Multitemporal satellite imagery analysis for soil organic carbon assessment in an agricultural farm in southeastern Brazil

Renata Teixeira de Almeida Minhoni; Elia Scudiero; Daniele Zaccaria; João Carlos Cury Saad

doi:10.1016/j.scitotenv.2021.147216

Multitemporal satellite imagery analysis for soil organic carbon assessment in an agricultural farm in southeastern Brazil

Sci Total Environ. 2021 Aug 25:784:147216. doi: 10.1016/j.scitotenv.2021.147216. Epub 2021 Apr 21.

Authors

Renata Teixeira de Almeida Minhoni¹, Elia Scudiero², Daniele Zaccaria³, João Carlos Cury Saad⁴

Affiliations

¹ São Paulo State University, São Paulo State University (UNESP), School of Agronomical Sciences, Campus Botucatu, Av. Universitária, 3780, Botucatu, SP 18610-034, Brazil. Electronic address: renata.minhoni@unesp.br.
² University of California, Riverside, Department of Environmental Sciences, 900 University Ave., Riverside, CA 92521, USA; United States Department of Agriculture - Agricultural Research Service, U.S. Salinity Laboratory, 450 West Big Springs Rd., Riverside, CA 92507, USA. Electronic address: elia.scudiero@ucr.edu.
³ Department of Land, Air and Water Resources, University of California, Davis, CA 95616, USA. Electronic address: dzaccaria@ucdavis.edu.
⁴ São Paulo State University, São Paulo State University (UNESP), School of Agronomical Sciences, Campus Botucatu, Av.
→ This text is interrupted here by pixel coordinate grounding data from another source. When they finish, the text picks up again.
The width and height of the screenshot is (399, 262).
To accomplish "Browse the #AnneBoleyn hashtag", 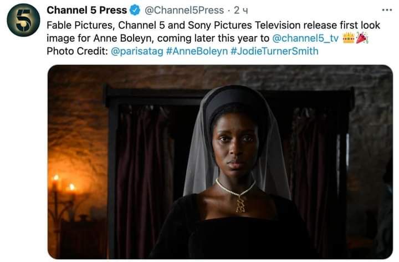I will [197, 51].
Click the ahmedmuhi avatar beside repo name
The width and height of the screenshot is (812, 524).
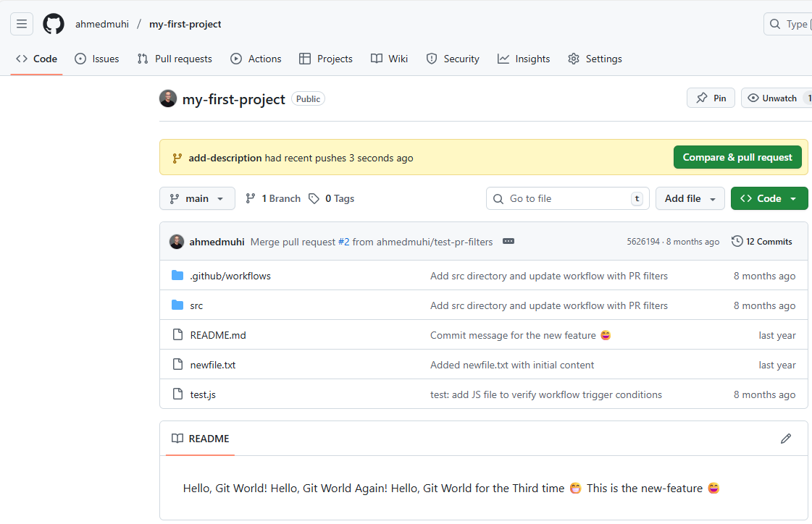click(168, 99)
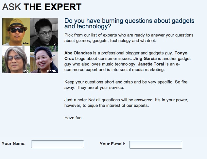Click the "Janette" caption on the photo
The width and height of the screenshot is (207, 159).
tap(52, 71)
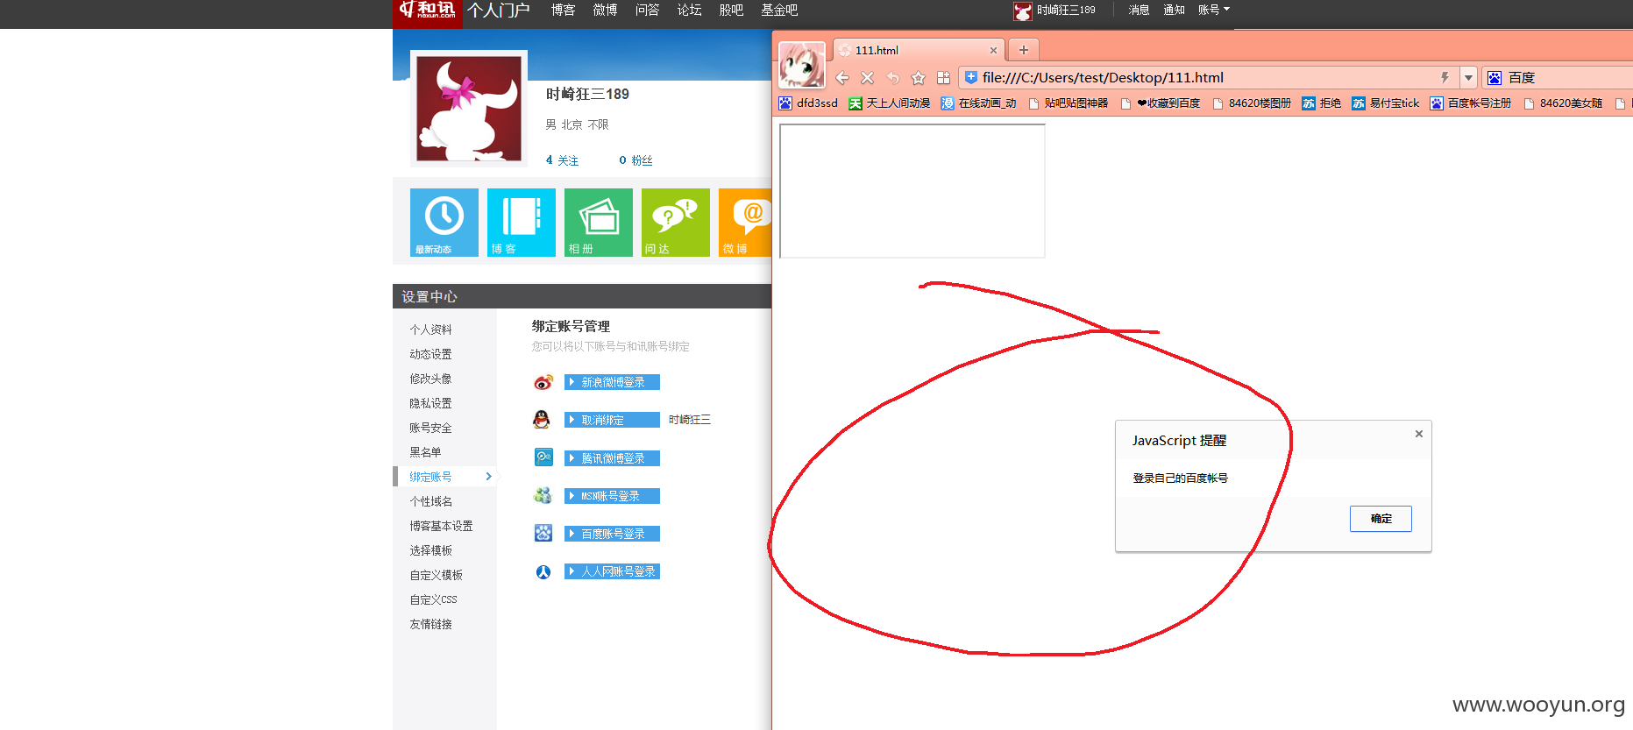Click the bookmark star icon
1633x730 pixels.
(918, 78)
Universitária, 3780, Botucatu, SP 18610-034, Brazil. Electronic address: joao.saad@unesp.br.

PMID: 34088055
DOI: 10.1016/j.scitotenv.2021.147216

Abstract

Soil organic carbon (SOC) plays a crucial role for soil health. However, large datasets needed to accurately assess SOC at high resolution across scales are labor-intensive, time-consuming, and expensive. Ancillary geodata, including remote sensing spectral indices (RS-SIs) and topographic indicators (TIs), have been proposed as spatial covariates. Reported relationships between SOC and RS-SIs are erratic, possibly because single-date RS-SIs do not accurately capture SOC spatial variability due to transient confounding factors in the soil (e.g., moisture). However, multitemporal RS-SI data analysis may lead to noise reduction in SOC versus RS-SI relationships. This study aimed at: i) comparing single-date versus multitemporal RS-Sis derived from Sentinel-2 imagery for assessment of topsoil (0-0.2 m) SOC in two agricultural fields located in south-eastern Brazil; ii) comparing the performance of RS-SIs and TIs; iii) using adequate RS-SIs and TIs to compare sampling schemes defined on different collection grids; and iv) studying the temporal changes of SOC (0-0.2 m and 0.2-0.4 m). Results showed that: i) single-date RS-SIs were not reliable proxies for topsoil SOC at the study sites. For most of the tested RS-SIs, multitemporal data analysis produced accurate proxies for SOC; e.g., for the Normalized Difference Vegetation Index, the 4.5th multitemporal percentile predicted SOC with an R² of 0.64; ii) The best TI was elevation (ranging from 643 to 684 m) with an R² of 0.70; iii) The multitemporal SI and elevation maps indicated that the different sampling schemes were equally representative of the topsoil SOC's distribution across the entire area; and iv) From 2012 through 2019, topsoil SOC increased from 19.3 to 24.1 g kg^-1. The ratio between SOC in the topsoil and subsoil (0.2-0.4 m) decreased from 1.7 to 1.1. Further testing of the proposed multitemporal RS-SI analysis is necessary to confirm its dependability for SOC assessment in Brazil and elsewhere.

Keywords: Crop rotation; Reduced tillage; Remote sensing; Sentinel-2; Spectral indices; Sustainable agriculture.